How to bring un-utilized space for utilization in terdata

Database
Enthusiast

How to bring un-utilized space for utilization in terdata

Hi,

I am going through some of the topics on space utilization and got confused. Can you please clarify the below points:

1. I have calculated

SUM(CurrentPerm)/1024/1024/1024 &

MAX(CurrentPerm) * (HASHAMP()+1)

for a particular database in DBC.DISKSPACE. The outputs are 1084 and 1.25 respectively.

Does this mean lots of space (app 1083 Gb) got unutilized due to skewness?

Can we bring this un-utilized space back to utilization?

2.What is the role of temp space and spool space in deciding total utilization? For example, If i do not define collect stats for any particular table, will it impact the space utilization while running some scripts over that table? Will defining stats any ways improve space utilization?
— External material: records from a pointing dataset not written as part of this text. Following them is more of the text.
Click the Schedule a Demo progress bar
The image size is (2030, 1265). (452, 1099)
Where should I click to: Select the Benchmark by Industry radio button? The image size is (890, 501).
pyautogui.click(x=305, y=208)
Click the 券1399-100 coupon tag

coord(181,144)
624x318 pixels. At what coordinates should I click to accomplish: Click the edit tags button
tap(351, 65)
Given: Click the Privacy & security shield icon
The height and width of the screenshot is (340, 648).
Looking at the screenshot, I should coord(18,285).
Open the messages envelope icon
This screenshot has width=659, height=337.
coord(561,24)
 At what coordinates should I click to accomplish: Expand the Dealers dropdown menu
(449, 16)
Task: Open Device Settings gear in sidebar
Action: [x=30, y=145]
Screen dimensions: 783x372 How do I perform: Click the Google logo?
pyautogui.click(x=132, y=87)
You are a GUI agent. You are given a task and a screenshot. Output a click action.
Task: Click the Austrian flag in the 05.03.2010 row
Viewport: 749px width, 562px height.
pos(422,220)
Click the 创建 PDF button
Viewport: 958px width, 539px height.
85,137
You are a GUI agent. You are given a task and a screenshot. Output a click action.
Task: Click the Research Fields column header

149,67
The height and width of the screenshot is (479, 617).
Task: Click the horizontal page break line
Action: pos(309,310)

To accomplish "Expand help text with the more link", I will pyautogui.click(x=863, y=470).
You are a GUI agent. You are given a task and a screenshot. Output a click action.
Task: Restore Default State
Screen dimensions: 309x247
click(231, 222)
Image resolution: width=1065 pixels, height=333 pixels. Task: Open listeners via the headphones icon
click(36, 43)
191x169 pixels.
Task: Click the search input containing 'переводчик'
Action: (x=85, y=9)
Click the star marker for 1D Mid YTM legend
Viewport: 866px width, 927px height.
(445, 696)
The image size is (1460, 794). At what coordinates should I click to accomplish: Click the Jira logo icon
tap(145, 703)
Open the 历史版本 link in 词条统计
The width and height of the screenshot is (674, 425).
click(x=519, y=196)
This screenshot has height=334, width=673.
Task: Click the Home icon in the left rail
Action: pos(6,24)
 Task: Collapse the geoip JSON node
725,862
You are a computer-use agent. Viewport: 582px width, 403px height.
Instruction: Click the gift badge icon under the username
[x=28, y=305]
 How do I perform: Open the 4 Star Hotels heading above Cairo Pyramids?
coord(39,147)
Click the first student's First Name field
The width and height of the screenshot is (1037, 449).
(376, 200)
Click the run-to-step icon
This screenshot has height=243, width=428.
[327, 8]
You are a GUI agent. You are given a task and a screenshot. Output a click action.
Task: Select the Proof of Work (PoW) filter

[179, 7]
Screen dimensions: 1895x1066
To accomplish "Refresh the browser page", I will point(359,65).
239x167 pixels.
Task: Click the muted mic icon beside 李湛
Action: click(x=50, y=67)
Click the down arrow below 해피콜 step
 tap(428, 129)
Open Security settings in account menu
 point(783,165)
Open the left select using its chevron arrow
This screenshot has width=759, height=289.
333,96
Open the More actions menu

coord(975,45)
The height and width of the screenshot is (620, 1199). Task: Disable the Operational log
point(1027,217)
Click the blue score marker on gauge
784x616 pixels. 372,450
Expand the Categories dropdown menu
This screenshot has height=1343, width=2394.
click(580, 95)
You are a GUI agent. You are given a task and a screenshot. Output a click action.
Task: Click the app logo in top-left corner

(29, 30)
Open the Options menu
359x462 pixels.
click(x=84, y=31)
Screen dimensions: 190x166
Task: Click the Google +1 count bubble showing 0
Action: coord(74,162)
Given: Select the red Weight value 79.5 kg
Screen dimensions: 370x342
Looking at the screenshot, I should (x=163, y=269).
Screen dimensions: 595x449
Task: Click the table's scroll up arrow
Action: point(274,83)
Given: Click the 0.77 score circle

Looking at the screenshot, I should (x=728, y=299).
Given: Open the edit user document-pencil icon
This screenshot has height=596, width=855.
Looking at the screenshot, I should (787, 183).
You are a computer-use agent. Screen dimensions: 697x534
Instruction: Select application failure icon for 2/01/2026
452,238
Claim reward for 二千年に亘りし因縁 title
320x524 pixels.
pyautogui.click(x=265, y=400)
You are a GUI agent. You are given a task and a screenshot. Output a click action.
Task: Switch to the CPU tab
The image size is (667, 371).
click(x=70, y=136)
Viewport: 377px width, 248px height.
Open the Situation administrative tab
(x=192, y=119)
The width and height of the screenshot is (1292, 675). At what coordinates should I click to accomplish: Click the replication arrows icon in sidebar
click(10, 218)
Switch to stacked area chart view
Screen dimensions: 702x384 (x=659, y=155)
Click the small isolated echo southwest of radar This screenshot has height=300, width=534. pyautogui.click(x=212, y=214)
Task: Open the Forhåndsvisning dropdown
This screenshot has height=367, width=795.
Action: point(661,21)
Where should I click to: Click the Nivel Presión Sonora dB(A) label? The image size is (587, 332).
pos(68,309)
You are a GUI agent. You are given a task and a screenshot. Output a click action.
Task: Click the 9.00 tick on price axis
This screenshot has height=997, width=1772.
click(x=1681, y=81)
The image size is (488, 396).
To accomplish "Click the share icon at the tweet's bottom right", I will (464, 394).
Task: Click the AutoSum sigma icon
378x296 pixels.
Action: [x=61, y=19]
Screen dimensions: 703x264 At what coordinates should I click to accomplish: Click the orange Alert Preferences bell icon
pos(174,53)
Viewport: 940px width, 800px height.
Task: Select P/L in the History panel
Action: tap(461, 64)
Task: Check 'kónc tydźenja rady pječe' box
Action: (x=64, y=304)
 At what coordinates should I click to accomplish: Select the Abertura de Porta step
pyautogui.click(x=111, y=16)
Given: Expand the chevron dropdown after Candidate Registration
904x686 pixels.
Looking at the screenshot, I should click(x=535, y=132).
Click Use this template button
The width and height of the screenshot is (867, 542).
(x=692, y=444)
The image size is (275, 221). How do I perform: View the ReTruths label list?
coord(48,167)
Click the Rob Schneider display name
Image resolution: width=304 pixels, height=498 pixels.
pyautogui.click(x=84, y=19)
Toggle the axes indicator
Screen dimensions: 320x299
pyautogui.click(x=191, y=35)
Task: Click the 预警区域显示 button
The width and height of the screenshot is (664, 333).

3. Among SET & MULTISET tables, which table is better in terms of space utilization? In what situations it is suggestible to create SET table over MULTISET. Will defining SET table with UPI is a ideal combination in terms of space utilization or performance? or UPI is not required to define, once a table is declared as SET?

Appreicate if some clarify these points.

Thanks, Prasanth.

9 REPLIES
Teradata Employee

Re: How to bring un-utilized space for utilization in terdata

1. Assuming both are scaled the same (/1024/1024/1024) then yes, this would indicate very high skew and lots of space you may be unable to utilize. You could look at DBC.TableSizeV to identify offending tables, and find a better PI for those.

2. Temp and Spool use left-over space - whatever isn't CurrentPerm. Stats have no impact on space.

3. SET vs MULTISET has no impact on space (unless the MULTISET table actually has lots of duplicate rows). UPI also has no effect on space, though it makes duplicate checking trivial, which can be a performance benefit on INSERT / UPDATE - but there are tradeoffs. It could hurt SELECT performance if that means the PI is no longer used for access or large redistributions are needed for common joins.

Enthusiast

Re: How to bring un-utilized space for utilization in terdata

Hi Fred,

Thanks for your inputs. That helped alot. can you please update me below points too:

1. In what scenarios defining a table as SET is better than defining it as a MULTISET?

2.Can we find out the list of tables for which collect stats have been defined in a particular DB? I need to trace out the tables with no stats and define some. Do you have some query for this task?

Prasanth.

Enthusiast

Re: How to bring un-utilized space for utilization in terdata

Fred,

3rd question

1. I have calculated

SUM(CurrentPerm)/1024/1024/1024 &

MAX(CurrentPerm) * (HASHAMP()+1)

for a particular database in DBC.DISKSPACE. The outputs are 1084 and 1.25 respectively.

Does this mean lots of space (app 1083 Gb) got unutilized due to skewness?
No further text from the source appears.